▶ Stored records
BEGIN
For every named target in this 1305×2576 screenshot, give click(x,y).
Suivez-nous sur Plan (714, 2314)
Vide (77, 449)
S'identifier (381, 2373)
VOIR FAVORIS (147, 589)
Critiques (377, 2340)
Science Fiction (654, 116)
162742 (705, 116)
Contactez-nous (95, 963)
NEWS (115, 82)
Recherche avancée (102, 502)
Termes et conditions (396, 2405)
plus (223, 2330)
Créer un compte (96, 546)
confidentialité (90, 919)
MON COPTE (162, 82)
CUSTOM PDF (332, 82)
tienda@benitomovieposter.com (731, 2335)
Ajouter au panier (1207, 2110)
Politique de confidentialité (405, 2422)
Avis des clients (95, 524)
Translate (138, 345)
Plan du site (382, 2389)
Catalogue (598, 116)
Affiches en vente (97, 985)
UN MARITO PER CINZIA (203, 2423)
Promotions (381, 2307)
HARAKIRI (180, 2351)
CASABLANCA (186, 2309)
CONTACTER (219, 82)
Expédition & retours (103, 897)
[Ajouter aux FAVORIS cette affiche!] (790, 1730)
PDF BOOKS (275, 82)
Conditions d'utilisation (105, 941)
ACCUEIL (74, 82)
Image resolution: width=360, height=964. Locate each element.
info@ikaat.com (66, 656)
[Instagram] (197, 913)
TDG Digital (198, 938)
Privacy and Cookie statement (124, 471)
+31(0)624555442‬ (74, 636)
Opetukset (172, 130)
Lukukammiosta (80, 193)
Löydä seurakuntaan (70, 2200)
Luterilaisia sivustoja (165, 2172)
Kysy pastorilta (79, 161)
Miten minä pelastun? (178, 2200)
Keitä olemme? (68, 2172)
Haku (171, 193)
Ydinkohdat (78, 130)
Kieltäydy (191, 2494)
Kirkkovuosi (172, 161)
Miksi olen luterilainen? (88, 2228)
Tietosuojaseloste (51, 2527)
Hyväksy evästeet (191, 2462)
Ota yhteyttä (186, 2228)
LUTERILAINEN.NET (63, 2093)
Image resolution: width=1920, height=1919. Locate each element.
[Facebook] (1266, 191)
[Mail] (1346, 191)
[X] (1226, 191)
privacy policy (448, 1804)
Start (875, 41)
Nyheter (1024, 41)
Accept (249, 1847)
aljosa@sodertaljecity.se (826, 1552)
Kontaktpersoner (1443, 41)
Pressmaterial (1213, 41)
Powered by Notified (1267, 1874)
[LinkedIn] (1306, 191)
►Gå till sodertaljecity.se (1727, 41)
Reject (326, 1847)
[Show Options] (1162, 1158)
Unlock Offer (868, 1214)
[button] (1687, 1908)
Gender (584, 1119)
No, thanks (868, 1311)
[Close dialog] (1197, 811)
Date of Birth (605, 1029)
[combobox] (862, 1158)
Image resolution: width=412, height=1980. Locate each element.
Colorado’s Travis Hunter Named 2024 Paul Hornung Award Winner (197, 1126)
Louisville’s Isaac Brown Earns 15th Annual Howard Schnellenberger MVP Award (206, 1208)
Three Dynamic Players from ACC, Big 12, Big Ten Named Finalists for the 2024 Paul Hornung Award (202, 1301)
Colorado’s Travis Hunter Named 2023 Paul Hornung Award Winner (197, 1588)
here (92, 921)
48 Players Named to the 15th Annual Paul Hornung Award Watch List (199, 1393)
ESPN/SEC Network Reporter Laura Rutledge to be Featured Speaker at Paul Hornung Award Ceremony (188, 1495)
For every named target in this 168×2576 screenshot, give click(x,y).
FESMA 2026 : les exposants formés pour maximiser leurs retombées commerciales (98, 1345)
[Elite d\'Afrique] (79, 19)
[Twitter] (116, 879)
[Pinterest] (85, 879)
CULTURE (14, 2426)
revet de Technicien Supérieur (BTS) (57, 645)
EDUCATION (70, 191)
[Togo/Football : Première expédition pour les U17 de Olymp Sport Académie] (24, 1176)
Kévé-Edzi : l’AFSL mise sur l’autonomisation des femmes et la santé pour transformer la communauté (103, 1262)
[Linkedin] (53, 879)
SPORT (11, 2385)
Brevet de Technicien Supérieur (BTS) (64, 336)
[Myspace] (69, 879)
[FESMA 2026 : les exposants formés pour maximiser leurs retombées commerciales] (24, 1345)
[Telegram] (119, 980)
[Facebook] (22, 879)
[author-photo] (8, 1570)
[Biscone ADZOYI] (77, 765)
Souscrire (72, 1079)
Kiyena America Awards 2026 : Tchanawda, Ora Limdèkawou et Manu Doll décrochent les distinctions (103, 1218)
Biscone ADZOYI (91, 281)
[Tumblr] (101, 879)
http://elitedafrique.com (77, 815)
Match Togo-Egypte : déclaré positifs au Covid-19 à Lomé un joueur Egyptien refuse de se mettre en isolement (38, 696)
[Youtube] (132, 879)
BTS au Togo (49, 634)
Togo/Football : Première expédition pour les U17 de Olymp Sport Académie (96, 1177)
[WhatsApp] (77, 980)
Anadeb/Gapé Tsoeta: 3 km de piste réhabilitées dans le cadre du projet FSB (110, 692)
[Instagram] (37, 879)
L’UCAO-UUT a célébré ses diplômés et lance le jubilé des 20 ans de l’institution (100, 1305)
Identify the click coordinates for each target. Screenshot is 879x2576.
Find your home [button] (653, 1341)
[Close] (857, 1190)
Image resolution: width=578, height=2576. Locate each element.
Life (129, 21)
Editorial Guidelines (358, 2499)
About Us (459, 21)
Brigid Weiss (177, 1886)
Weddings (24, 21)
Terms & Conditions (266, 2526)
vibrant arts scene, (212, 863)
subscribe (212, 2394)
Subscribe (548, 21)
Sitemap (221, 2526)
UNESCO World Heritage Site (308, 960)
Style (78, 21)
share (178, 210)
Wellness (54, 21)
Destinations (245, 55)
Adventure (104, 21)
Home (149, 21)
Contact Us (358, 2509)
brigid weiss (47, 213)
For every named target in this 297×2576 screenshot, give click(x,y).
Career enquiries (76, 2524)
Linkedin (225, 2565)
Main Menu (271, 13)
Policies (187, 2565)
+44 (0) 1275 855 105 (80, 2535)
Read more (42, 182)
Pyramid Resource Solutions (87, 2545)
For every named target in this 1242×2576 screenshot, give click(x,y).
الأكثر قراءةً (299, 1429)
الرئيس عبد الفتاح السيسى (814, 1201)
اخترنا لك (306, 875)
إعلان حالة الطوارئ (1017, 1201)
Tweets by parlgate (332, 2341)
END
▶ TASK
From the records above, extract exactly and only the lines that begin at the line with "Gender (584, 1119)" and stop after the line with "[Pinterest] (85, 879)".

▶ EXERCISE SOLUTION
Gender (584, 1119)
No, thanks (868, 1311)
[Close dialog] (1197, 811)
Date of Birth (605, 1029)
[combobox] (862, 1158)
Image resolution: width=412, height=1980. Locate each element.
Colorado’s Travis Hunter Named 2024 Paul Hornung Award Winner (197, 1126)
Louisville’s Isaac Brown Earns 15th Annual Howard Schnellenberger MVP Award (206, 1208)
Three Dynamic Players from ACC, Big 12, Big Ten Named Finalists for the 2024 Paul Hornung Award (202, 1301)
Colorado’s Travis Hunter Named 2023 Paul Hornung Award Winner (197, 1588)
here (92, 921)
48 Players Named to the 15th Annual Paul Hornung Award Watch List (199, 1393)
ESPN/SEC Network Reporter Laura Rutledge to be Featured Speaker at Paul Hornung Award Ceremony (188, 1495)
For every named target in this 168×2576 screenshot, give click(x,y).
FESMA 2026 : les exposants formés pour maximiser leurs retombées commerciales (98, 1345)
[Elite d\'Afrique] (79, 19)
[Twitter] (116, 879)
[Pinterest] (85, 879)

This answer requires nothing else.